◆ **DATA SECTION**
_ _ _ _

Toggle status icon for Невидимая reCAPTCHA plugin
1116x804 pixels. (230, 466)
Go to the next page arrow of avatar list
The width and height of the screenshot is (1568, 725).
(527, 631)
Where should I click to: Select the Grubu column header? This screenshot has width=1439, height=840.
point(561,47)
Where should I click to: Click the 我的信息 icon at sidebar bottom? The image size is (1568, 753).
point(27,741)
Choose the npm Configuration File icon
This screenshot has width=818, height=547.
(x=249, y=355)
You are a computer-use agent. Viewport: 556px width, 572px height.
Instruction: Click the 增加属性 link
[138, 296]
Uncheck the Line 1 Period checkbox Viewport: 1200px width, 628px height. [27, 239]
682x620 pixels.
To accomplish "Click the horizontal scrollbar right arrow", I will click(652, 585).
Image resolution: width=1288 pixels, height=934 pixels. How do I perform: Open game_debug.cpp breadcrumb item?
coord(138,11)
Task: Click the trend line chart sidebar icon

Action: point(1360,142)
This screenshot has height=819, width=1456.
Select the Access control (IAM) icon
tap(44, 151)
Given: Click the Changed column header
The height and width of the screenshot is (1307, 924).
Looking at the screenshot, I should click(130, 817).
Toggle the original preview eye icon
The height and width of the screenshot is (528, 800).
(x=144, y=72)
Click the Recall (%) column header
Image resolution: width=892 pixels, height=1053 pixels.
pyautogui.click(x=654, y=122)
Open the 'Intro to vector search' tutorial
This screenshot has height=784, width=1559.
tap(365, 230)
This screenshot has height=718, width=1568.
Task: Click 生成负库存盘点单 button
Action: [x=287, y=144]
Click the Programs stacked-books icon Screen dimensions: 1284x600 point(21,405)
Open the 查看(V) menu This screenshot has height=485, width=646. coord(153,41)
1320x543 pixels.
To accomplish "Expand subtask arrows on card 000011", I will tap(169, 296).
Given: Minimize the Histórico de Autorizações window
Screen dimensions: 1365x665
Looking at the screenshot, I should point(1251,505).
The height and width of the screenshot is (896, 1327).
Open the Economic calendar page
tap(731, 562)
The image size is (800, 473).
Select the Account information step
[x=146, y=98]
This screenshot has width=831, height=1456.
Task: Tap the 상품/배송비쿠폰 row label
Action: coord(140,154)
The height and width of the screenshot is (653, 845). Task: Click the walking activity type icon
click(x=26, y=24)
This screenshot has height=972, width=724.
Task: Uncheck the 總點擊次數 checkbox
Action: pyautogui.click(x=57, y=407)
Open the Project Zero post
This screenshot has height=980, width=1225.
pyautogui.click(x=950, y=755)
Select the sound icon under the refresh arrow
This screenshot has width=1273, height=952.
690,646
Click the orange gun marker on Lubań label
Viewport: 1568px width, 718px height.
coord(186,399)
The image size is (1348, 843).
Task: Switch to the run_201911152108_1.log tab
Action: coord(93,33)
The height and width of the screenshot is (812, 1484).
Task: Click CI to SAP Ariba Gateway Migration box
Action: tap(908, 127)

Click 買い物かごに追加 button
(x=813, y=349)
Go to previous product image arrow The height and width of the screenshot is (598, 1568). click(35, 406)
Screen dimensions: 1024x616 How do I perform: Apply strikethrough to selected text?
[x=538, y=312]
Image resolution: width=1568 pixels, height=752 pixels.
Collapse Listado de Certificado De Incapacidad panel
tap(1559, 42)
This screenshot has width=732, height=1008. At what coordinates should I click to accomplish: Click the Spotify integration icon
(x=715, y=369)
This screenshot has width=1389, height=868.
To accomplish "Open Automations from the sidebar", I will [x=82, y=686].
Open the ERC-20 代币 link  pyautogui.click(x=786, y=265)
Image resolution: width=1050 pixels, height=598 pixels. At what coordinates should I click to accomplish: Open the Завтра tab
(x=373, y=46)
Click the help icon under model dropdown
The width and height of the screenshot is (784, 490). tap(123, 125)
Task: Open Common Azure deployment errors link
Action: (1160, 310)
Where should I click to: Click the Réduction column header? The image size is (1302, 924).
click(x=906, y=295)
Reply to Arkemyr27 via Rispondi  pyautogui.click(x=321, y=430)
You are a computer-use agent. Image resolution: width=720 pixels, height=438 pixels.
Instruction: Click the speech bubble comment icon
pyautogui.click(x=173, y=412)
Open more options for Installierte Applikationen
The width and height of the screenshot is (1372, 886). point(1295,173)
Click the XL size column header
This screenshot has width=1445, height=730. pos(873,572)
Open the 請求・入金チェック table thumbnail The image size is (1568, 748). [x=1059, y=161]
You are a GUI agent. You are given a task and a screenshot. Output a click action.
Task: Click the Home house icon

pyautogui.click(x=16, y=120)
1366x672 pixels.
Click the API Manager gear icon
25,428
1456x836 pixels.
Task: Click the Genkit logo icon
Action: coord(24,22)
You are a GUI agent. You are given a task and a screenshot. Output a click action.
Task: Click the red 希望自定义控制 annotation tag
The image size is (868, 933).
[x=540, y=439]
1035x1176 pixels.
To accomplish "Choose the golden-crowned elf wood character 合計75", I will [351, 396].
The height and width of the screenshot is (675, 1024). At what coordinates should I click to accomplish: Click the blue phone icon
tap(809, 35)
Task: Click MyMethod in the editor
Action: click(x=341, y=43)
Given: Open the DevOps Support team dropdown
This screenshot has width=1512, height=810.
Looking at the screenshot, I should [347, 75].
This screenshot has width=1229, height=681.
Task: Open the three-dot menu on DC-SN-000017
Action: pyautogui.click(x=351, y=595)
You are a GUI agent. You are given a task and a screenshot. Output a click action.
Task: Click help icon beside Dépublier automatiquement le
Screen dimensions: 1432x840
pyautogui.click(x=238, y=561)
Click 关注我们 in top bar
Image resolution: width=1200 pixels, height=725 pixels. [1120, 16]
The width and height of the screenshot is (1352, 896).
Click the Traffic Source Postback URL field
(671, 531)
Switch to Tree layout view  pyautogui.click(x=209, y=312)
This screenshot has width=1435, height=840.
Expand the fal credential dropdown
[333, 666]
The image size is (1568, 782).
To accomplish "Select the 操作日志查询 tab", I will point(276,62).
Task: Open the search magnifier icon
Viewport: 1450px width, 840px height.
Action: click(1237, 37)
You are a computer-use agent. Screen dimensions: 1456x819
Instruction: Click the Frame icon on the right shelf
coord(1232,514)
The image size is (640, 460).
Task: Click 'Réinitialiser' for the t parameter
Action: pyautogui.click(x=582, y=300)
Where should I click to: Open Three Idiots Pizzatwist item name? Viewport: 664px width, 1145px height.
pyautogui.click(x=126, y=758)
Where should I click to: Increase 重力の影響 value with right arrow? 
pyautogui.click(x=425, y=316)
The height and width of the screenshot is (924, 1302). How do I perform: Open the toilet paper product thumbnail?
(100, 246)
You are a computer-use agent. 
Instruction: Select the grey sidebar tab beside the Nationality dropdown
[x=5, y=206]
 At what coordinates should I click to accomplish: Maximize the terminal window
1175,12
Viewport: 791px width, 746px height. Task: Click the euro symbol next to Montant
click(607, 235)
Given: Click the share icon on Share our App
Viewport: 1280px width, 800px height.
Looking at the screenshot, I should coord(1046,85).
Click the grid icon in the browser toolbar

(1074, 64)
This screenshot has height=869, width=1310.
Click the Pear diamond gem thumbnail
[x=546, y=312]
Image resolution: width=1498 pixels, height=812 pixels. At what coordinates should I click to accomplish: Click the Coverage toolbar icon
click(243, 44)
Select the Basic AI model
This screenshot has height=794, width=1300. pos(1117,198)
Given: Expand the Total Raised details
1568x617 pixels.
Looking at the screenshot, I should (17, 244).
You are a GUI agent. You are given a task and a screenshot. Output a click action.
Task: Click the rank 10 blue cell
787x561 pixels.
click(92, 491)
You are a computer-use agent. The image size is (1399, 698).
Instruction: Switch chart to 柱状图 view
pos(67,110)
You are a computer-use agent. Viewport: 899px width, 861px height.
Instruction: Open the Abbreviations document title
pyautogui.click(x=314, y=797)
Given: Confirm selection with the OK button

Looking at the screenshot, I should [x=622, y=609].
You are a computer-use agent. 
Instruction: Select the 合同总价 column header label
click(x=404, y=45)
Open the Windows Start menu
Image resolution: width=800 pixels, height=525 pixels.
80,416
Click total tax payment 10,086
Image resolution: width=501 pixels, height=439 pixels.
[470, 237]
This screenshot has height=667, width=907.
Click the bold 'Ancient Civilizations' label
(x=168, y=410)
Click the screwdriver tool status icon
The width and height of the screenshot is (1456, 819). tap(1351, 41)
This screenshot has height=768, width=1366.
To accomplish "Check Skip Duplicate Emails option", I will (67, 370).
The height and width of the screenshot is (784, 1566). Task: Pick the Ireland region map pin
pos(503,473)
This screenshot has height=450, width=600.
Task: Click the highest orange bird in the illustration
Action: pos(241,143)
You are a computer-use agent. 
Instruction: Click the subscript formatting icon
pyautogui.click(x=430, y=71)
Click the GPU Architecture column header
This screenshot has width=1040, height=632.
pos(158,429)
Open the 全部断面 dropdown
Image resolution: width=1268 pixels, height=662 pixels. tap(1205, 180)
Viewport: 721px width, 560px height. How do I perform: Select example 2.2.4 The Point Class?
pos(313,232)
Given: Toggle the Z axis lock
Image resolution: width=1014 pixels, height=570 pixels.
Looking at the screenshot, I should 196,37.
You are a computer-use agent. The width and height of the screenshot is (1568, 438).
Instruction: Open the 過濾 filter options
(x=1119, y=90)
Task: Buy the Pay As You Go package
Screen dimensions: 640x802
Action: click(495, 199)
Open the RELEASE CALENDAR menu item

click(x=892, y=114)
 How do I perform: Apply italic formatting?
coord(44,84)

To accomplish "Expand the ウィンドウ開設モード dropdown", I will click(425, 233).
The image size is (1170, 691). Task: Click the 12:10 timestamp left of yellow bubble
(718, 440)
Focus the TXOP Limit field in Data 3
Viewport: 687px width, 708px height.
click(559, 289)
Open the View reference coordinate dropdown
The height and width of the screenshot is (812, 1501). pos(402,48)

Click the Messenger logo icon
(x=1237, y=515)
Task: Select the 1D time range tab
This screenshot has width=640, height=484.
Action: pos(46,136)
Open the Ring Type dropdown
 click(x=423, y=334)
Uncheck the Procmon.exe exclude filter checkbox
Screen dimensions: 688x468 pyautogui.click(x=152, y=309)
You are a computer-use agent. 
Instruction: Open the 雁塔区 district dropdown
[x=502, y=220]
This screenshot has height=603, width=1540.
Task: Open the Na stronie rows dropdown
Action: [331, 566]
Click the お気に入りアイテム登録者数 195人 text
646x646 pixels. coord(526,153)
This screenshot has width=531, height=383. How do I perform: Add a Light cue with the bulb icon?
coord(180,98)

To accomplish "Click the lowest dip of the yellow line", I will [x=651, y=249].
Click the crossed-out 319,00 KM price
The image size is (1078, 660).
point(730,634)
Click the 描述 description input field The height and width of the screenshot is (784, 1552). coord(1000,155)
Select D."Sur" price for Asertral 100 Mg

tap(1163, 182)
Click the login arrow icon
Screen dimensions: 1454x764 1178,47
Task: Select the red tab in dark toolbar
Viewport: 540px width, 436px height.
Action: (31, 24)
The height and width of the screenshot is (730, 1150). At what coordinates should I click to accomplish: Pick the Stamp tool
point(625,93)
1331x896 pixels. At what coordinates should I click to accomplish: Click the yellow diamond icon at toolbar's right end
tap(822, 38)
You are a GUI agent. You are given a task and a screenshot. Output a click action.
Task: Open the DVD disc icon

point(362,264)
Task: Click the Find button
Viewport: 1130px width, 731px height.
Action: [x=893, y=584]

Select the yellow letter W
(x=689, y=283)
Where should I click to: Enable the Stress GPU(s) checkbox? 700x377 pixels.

_ _ _ _

◆ **PROBLEM TO WORK ON**
How many lines in the rows above contain the string "column", with case counting? Reply with the number alone.

◆ **SOLUTION TO THIS EXERCISE**
7